Data rows —
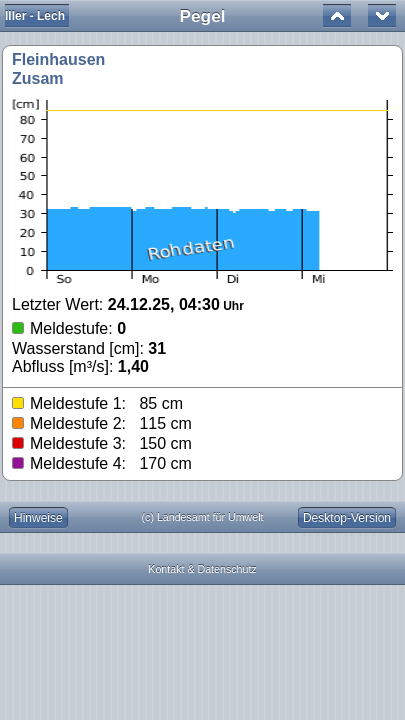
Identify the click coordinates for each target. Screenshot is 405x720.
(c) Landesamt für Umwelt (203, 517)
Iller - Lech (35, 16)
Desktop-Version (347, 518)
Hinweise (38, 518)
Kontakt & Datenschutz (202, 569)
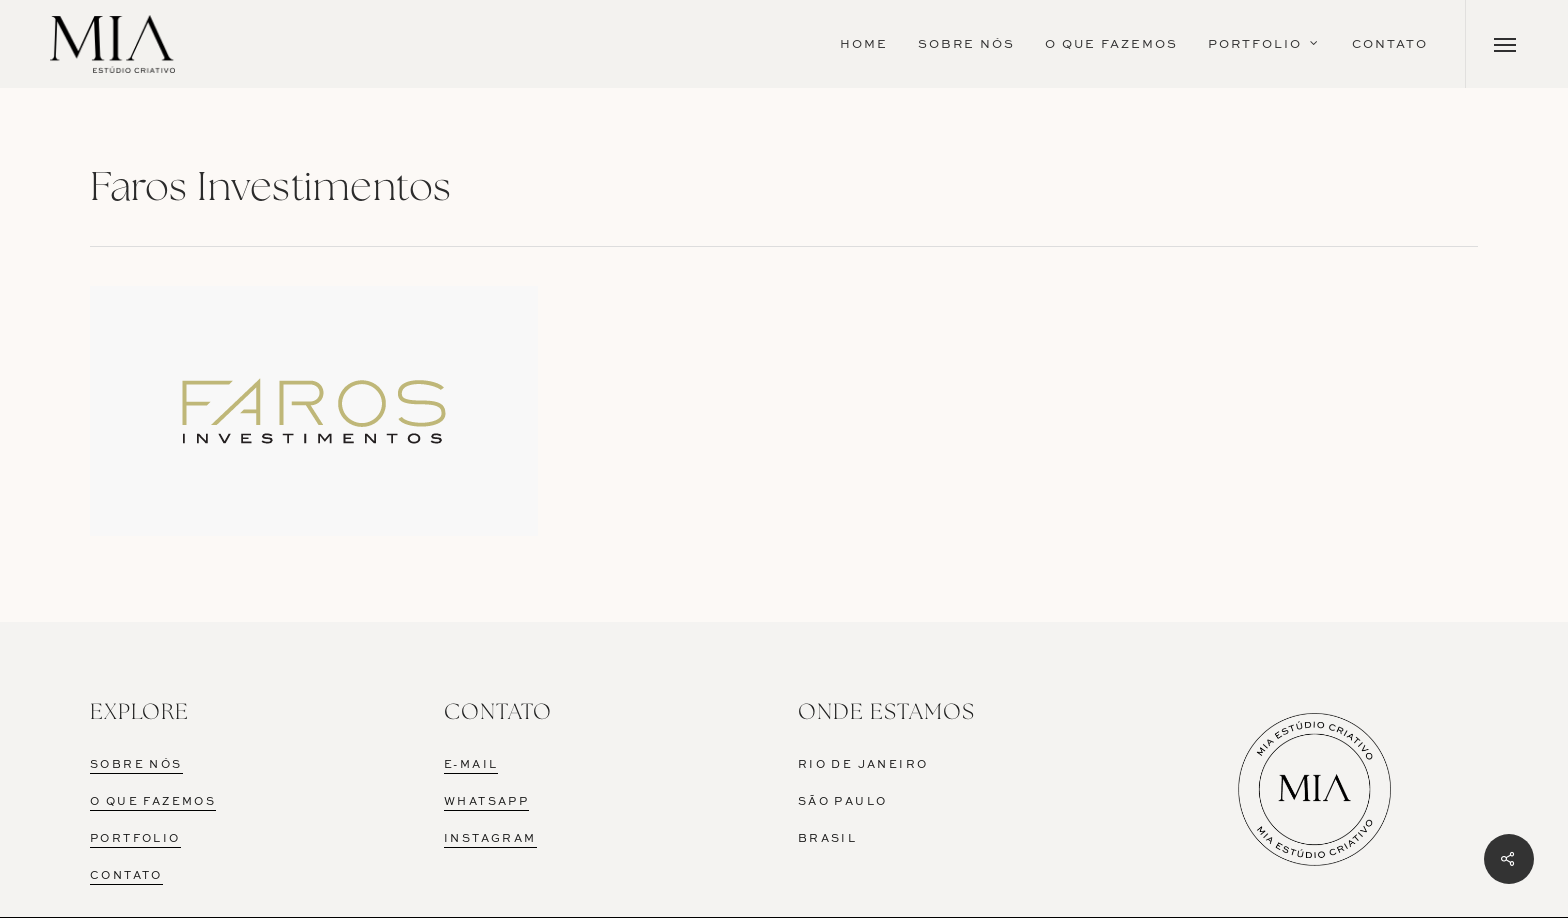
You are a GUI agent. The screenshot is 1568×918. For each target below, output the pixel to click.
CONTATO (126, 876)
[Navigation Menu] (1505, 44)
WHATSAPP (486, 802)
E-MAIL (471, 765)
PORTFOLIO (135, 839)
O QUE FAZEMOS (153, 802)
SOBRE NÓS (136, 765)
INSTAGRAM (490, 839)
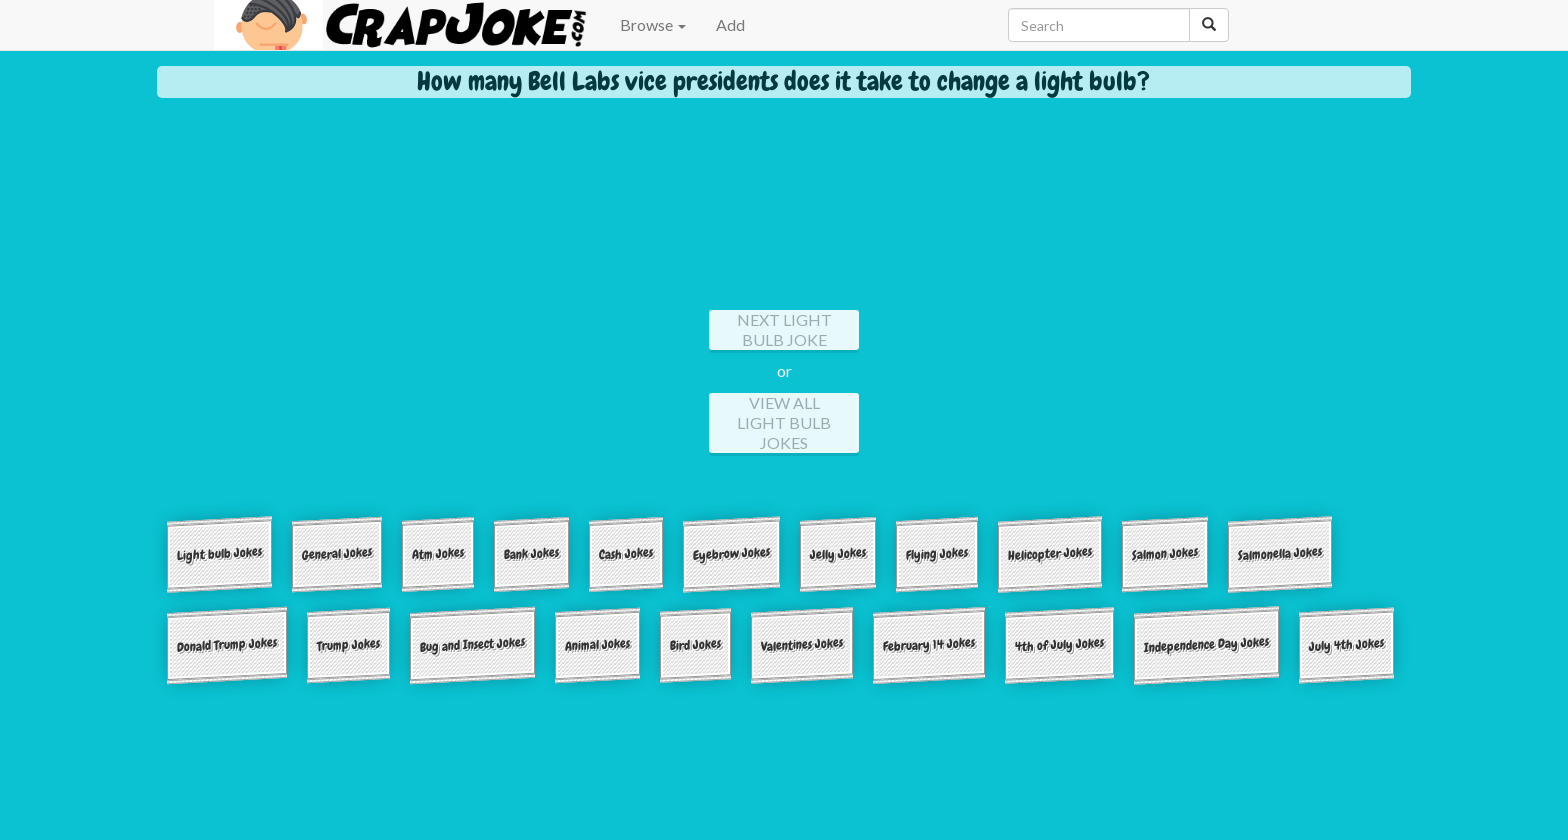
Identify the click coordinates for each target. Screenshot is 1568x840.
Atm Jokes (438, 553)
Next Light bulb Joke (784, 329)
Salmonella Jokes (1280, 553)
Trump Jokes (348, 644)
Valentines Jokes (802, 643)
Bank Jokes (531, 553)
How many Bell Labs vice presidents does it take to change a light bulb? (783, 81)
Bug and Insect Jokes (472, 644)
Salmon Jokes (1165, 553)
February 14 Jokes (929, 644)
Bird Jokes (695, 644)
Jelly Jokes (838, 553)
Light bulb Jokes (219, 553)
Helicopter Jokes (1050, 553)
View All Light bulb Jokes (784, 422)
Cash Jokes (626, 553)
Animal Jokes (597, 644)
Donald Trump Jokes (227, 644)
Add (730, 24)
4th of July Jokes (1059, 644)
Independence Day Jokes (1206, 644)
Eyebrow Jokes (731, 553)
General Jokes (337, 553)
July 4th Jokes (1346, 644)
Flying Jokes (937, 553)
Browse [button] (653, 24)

Problem requirements —
Rewrite the part of the records that opens with the line containing "Salmon Jokes (1165, 553)" and runs through the end of the records, keeping each line's text. Multiply every coordinate in the answers by 1.9 and round to whole numbers, with halves rounded up.

Answer for the task —
Salmon Jokes (2214, 1051)
February 14 Jokes (1765, 1224)
Bird Jokes (1321, 1224)
Jelly Jokes (1592, 1051)
Light bulb Jokes (416, 1051)
Helicopter Jokes (1995, 1051)
View All Light bulb Jokes (1490, 802)
Cash Jokes (1189, 1051)
Animal Jokes (1134, 1224)
Donald Trump Jokes (431, 1224)
Add (1387, 46)
4th of July Jokes (2012, 1224)
Independence Day Jokes (2291, 1224)
Eyebrow Jokes (1389, 1051)
General Jokes (640, 1051)
July 4th Jokes (2557, 1224)
Flying Jokes (1780, 1051)
Browse [button] (1241, 46)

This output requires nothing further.